Sunday, June 01, 2008

Indiana Jones and the Excess of Seriousness (spoilers)

People are complaining about the implausibility of Indiana Jones' latest adventure. Those people, I'm guessing, are not in the target audience. Which is folks who can have a little fun.

Movies are a free-time activity for most people, not a job, not something they have to take seriously. They can take it seriously, the same way a World of Warcraft fan takes their world seriously, but even then, what these movies are, for the most part, is the human being at play with their imaginations. Some don't feel comfortable with movies that are not built on complex, pre-realized worlds, and others think it's too much work to get involved with such a movie if it's not their cup of tea.

Folks, though, can and often are comfortable with both, they just have to be willing to switch gears, which is a problem for those obsessed with the canons of high art. Some folks look for the ultimate theory of art, and are suspicious of anything that doesn't fit their vision of that.

In reality, different people play different ways, and nobody has to take playing, surprisingly enough, entirely seriously.

Even the most hoity-toity drama or art film is an exercise in play, like the ancient greek recreations of myths that spawned drama and comedy in the first place. The play at work here is the use of symbols and chunks of human experience to mean something, to create additional meaning between the "lines" of those terms.
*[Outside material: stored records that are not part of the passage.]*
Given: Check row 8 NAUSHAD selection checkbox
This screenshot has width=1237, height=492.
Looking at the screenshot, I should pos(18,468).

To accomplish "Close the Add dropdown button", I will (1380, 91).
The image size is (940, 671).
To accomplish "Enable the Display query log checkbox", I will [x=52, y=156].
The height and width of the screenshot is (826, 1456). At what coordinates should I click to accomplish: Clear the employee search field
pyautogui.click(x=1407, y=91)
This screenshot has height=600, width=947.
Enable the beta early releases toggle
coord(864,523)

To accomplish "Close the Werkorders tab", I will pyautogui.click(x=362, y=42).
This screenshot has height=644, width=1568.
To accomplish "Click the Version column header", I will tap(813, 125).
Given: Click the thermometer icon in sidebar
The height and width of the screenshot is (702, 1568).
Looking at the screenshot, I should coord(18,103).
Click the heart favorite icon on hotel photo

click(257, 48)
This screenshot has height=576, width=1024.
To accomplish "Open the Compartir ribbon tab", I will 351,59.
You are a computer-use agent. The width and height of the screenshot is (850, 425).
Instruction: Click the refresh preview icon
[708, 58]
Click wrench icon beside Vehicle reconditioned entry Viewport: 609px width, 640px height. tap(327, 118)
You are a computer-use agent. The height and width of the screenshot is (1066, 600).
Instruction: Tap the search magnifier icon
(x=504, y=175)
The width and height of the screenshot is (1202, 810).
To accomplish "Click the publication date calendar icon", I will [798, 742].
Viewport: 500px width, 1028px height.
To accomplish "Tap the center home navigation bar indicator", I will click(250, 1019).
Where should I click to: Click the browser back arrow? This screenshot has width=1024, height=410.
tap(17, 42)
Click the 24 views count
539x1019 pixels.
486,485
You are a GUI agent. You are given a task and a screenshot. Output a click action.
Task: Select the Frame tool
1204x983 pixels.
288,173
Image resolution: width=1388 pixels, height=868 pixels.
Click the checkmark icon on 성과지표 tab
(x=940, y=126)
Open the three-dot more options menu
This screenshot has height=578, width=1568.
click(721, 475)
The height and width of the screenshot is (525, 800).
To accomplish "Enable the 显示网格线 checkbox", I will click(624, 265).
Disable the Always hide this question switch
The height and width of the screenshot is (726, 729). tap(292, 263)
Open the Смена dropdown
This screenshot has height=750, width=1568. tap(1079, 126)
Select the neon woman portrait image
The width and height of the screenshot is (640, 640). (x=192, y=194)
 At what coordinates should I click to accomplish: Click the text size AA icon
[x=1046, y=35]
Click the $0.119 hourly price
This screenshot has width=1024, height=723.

Film is an exercise in audiovisual logic, books an exercise in verbal logic and reference to imagery. Neither is superior to another inherently, though you might enjoy one over the other on the basis of personal preference.

Getting back to Henry Walton Jones, Jr. ("We called the DOG Indiana." sayeth the wise Sean Connery in the preceding episode) Anybody making the plausibility argument has to get past a number of issues in the preceding movies. Like could Indiana let himself be drug on a dirt road for a few hundred feet and not end up with a back looking like something out of a Clive Barker film? How about a chest full of beautiful angels that then turn to skeletons and melt your face off? Or a guy yanking out a living guy's heart, without him dying on the spot? How about all the funky contraptions, death traps, booby traps that are set up. Where did these ancient civilizations get their engineers, the antiquities protection department of Texas A+M? There are feats of derring-do that probably have no place in actual reality, even in the movies before. I mean, good heavens that Minecar chase? Does anybody seriously believe that some mine exists where there are miles of track set up like roller coaster?

Folks aren't considering where this all fits in to pop culture. That is to say, we're not faced with material here which was grounded in today's accuracy-obsessed style of realism. Which is to further say that realism in storytelling itself is just a style. Indiana Jones gently dropkicks such a theory of storytelling out the door. It's based on the adventure stories and movies of the thirties, forties and fifties, which is to say, a whole bunch of stuff where the enjoyment of the film as escapist adventure was more highly valued than the technical realism of the production design.

When Indiana Jones gets blasted for miles out of a nuclear test site by a detonated A-Bomb in a lead-lined refrigerator, the filmmakers are not trying to convince you the physics are sound, either subatomically or on a Newtonian level. They're trying to get the hero of a movie serial out of the cliffhanger in a way that's fun and makes some sense. I had absolutely no problem with it. It was a brazenly nutty solution to the problem, and it was fun to watch.

Which gets to my point. Some people are worried about culture when they see a film where there's a lot of dumb or just intellectually agnostic fun. They get worried that people might not be properly edified. Which means they beat them over the head with Serious Movies That Are Good For You. Oh, how dare Spielberg send his hero rocketing out of a nuclear test-site in a frigidaire! Somebody might actually believe it!

Truth of the matter is, though, there's room, both vertically within the movie and horizontal between them for movies of all types to play in all kinds of areas. The Eighties saw their share of not-so-realistic adventure films, and so have the subsequent decades. And then there are movies that are good, serious and compelling, movies which are tragic and tug at your heartstrings, and none of them represent the limits of imagination.

Go see the movie, or a movie, and go to enjoy yourself, however you like. And let yourself enjoy it. It's only a movie. Perhaps the filmmaker alienates you in ways you can't help, but don't spoil it too much by overthinking your experience.